┌────────

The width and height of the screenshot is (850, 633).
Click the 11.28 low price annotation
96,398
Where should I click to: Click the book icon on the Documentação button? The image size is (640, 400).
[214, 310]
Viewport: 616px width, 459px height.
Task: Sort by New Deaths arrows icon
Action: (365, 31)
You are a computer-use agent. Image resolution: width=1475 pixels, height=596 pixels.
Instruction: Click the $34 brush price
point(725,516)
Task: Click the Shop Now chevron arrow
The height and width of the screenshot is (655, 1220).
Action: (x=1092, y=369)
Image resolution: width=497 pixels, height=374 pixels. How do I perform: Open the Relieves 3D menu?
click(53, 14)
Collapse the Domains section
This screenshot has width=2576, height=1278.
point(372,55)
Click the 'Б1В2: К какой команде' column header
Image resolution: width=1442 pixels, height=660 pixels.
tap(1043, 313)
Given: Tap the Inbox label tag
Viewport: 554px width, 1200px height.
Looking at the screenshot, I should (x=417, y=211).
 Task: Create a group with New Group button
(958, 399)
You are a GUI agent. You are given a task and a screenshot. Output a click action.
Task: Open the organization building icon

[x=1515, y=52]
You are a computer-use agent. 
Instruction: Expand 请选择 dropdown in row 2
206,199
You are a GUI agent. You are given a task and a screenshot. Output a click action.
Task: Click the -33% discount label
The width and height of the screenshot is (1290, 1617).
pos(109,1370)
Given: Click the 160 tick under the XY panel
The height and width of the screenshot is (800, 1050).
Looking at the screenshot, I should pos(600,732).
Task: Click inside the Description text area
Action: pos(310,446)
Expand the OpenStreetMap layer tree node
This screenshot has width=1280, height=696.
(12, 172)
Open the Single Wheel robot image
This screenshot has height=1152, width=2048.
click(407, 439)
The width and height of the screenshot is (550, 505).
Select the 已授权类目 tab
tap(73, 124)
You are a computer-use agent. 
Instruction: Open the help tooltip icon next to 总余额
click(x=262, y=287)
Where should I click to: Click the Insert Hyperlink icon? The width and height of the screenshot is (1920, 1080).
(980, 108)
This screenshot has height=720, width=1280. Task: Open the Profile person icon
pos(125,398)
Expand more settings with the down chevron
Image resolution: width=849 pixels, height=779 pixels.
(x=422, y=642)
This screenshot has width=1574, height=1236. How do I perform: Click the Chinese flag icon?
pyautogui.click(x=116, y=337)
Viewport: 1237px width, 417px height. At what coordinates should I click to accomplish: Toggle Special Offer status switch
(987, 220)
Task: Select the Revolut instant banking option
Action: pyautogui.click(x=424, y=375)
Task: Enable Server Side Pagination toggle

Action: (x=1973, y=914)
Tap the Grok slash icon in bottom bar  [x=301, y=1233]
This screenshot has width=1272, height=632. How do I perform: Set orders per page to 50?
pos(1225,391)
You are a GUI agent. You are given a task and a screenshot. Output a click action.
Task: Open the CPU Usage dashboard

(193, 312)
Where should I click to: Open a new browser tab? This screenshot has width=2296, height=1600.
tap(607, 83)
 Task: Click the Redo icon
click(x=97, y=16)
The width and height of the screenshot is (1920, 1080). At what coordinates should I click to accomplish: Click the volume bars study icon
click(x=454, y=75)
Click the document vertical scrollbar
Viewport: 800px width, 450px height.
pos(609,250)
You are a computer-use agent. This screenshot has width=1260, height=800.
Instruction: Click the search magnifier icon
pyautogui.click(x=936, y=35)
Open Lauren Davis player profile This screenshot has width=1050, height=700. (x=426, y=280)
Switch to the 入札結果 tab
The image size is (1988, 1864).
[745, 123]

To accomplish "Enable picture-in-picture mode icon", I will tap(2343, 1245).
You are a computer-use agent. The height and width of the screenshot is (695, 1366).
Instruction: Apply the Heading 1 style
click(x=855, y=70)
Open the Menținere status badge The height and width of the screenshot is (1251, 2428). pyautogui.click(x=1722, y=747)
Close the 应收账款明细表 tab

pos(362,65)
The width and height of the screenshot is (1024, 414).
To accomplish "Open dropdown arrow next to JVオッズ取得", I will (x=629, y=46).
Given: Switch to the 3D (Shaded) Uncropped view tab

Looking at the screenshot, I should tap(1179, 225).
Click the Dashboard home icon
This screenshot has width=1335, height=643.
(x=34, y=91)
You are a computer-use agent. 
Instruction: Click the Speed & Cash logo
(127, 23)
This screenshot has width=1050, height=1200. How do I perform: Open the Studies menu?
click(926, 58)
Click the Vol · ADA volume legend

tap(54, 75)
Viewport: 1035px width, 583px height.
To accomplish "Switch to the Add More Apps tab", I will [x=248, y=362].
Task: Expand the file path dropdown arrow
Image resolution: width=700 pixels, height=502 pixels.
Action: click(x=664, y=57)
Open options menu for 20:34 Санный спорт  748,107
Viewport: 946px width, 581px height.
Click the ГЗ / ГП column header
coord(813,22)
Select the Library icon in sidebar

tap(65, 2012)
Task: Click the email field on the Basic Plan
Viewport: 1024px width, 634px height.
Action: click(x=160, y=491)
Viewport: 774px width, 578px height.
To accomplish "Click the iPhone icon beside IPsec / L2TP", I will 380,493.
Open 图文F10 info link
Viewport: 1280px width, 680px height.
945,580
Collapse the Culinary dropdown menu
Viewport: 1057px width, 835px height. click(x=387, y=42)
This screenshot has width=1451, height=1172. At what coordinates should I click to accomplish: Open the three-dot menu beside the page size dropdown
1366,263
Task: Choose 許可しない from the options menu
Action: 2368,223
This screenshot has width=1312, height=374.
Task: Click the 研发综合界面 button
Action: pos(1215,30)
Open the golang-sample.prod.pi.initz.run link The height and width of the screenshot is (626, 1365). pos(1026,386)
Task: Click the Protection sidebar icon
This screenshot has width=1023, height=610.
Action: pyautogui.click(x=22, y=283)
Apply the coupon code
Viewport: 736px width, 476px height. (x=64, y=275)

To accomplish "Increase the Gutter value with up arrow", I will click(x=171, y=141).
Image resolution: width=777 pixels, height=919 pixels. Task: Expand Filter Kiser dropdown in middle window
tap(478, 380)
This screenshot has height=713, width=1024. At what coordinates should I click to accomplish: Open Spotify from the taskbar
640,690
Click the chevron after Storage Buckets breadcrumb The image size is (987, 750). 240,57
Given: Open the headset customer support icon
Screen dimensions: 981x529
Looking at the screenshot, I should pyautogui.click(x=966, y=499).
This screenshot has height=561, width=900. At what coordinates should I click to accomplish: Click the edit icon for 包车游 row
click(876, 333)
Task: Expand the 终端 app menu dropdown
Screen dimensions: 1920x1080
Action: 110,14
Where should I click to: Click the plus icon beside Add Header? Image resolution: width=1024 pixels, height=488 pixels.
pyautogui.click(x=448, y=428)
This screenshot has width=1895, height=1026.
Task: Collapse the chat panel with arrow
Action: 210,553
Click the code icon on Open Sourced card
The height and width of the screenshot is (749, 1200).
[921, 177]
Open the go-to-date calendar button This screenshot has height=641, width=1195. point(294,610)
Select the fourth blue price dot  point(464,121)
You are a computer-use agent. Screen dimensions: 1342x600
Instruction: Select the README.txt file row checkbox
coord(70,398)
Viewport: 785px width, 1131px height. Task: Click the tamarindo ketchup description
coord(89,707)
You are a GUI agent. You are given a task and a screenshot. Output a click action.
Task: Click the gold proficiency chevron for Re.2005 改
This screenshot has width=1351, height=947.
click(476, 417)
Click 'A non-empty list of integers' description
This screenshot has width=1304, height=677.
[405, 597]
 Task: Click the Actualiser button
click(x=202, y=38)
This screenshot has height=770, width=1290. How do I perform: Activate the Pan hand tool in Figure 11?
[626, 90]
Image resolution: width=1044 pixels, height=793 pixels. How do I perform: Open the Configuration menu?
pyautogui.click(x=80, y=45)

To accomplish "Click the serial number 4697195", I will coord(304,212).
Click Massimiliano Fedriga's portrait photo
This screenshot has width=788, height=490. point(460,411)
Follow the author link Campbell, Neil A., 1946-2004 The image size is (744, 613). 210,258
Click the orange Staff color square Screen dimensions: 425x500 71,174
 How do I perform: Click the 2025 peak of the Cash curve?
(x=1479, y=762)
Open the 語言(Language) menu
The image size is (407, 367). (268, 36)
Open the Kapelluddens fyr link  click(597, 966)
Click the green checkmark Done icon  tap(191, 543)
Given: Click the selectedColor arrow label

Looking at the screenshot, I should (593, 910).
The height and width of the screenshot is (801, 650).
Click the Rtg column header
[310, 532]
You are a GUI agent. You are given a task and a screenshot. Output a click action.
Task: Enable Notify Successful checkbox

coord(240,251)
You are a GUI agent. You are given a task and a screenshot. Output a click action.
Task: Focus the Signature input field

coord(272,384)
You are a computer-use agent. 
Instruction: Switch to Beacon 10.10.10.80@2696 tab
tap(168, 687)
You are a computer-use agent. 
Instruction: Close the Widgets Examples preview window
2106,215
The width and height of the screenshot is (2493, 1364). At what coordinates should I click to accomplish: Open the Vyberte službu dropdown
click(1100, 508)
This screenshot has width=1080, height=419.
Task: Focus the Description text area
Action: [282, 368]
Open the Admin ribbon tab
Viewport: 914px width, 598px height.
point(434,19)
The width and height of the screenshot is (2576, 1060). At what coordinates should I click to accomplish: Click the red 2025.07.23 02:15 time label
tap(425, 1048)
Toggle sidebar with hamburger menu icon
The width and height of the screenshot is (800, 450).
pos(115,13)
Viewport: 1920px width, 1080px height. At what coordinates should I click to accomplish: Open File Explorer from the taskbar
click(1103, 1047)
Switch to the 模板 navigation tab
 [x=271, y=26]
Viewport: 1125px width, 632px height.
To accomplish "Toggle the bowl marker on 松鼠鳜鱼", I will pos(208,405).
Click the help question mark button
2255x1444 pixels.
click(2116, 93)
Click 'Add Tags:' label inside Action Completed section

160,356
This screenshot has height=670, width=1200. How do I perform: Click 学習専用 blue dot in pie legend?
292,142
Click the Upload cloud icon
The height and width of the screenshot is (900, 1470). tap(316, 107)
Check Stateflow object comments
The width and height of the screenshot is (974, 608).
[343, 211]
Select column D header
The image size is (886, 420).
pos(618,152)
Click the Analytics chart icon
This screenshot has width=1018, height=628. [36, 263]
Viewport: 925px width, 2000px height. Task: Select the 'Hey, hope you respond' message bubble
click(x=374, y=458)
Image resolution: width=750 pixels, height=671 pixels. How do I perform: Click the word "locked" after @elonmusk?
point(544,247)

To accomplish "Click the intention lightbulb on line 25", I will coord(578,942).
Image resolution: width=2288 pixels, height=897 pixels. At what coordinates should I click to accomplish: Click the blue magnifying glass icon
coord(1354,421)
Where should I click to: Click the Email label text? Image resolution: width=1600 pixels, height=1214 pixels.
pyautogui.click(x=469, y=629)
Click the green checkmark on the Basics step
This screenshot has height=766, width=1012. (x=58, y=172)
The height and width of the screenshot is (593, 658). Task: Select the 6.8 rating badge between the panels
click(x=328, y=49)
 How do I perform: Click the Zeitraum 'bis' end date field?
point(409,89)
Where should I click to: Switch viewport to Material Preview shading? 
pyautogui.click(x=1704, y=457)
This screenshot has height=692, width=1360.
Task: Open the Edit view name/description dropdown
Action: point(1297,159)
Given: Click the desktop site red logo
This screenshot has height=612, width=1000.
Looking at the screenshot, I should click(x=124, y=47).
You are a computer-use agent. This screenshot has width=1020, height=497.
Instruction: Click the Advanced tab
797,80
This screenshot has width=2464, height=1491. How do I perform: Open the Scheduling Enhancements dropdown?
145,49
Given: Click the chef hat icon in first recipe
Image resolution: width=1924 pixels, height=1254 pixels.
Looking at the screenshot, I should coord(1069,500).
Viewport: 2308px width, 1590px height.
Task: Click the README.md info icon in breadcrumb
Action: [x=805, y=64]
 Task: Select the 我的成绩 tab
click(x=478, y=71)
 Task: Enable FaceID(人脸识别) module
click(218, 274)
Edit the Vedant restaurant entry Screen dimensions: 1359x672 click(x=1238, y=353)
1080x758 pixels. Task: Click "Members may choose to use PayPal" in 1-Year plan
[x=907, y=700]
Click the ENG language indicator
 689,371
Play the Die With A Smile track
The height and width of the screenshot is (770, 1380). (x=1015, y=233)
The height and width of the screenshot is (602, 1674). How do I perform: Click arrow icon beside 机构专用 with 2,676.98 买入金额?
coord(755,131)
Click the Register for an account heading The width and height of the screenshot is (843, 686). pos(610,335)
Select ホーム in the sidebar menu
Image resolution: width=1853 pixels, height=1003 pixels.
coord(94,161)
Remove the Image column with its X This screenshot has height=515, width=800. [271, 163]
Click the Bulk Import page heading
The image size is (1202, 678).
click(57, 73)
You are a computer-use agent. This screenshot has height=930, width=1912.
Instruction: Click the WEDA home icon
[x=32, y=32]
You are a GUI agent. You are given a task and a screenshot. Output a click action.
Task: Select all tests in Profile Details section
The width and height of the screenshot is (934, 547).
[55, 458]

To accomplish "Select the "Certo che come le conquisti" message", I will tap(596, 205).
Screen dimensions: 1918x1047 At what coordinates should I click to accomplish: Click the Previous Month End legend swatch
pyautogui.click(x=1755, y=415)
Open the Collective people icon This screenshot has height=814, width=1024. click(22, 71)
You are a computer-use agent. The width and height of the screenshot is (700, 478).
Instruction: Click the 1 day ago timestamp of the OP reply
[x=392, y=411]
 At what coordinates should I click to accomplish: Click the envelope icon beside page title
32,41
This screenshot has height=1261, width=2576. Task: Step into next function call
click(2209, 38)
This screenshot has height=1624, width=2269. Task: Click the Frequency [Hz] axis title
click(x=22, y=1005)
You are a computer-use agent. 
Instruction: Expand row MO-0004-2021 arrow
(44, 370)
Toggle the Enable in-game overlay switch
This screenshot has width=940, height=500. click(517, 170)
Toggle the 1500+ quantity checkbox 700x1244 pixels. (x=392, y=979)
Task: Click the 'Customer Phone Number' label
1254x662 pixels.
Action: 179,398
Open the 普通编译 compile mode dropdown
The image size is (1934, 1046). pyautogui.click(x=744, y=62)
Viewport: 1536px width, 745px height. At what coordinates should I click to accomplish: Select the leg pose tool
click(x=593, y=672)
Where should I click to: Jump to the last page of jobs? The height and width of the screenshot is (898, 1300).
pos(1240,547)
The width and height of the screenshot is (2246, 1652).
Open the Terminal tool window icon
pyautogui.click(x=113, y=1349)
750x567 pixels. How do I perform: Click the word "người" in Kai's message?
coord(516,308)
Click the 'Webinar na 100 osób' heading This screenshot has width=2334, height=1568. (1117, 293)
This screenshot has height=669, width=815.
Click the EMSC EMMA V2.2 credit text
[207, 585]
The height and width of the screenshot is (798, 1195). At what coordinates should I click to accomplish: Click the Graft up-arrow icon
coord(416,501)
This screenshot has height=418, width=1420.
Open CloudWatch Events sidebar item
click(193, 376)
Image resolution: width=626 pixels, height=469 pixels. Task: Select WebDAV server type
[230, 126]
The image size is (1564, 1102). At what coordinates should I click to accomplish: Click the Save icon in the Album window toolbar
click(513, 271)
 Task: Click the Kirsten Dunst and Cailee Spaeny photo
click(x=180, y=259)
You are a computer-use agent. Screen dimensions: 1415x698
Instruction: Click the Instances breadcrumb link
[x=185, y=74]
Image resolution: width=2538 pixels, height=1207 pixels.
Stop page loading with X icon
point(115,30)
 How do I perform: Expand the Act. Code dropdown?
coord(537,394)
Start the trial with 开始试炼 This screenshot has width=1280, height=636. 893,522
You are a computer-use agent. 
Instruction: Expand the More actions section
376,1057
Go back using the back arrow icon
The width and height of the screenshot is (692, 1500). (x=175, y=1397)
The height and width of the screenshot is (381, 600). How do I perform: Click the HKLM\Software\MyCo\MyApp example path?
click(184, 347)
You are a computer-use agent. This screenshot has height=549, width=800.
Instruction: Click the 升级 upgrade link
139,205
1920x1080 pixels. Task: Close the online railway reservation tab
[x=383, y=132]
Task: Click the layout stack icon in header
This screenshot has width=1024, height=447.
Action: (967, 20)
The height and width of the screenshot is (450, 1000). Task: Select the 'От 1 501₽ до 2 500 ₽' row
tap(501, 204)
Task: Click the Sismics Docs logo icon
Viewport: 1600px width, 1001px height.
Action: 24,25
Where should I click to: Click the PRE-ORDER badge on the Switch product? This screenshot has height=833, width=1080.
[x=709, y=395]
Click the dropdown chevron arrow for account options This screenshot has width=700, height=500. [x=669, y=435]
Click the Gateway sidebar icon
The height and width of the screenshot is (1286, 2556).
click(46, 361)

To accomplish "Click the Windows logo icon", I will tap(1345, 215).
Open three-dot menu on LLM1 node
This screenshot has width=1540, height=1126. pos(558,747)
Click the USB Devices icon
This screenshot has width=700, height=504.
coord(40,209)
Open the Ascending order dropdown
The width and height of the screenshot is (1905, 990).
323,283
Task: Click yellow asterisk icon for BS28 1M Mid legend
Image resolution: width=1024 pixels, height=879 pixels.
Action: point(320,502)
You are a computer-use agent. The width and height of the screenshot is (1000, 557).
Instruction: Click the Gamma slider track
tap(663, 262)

└────────

Turn the entries, starting at the beginning and ending at the line that contains "pos(109,1370)", into a numbered list, leaving out blank lines.

1. The width and height of the screenshot is (850, 633).
2. Click the 11.28 low price annotation
3. 96,398
4. Where should I click to: Click the book icon on the Documentação button? The image size is (640, 400).
5. [214, 310]
6. Viewport: 616px width, 459px height.
7. Task: Sort by New Deaths arrows icon
8. Action: (365, 31)
9. You are a computer-use agent. Image resolution: width=1475 pixels, height=596 pixels.
10. Instruction: Click the $34 brush price
11. point(725,516)
12. Task: Click the Shop Now chevron arrow
13. The height and width of the screenshot is (655, 1220).
14. Action: (x=1092, y=369)
15. Image resolution: width=497 pixels, height=374 pixels. How do I perform: Open the Relieves 3D menu?
16. click(53, 14)
17. Collapse the Domains section
18. This screenshot has width=2576, height=1278.
19. point(372,55)
20. Click the 'Б1В2: К какой команде' column header
21. Image resolution: width=1442 pixels, height=660 pixels.
22. tap(1043, 313)
23. Given: Tap the Inbox label tag
24. Viewport: 554px width, 1200px height.
25. Looking at the screenshot, I should (x=417, y=211).
26.  Task: Create a group with New Group button
27. (958, 399)
28. You are a GUI agent. You are given a task and a screenshot. Output a click action.
29. Task: Open the organization building icon
30. [x=1515, y=52]
31. You are a computer-use agent. 
32. Instruction: Expand 请选择 dropdown in row 2
33. 206,199
34. You are a GUI agent. You are given a task and a screenshot. Output a click action.
35. Task: Click the -33% discount label
36. The width and height of the screenshot is (1290, 1617).
37. pos(109,1370)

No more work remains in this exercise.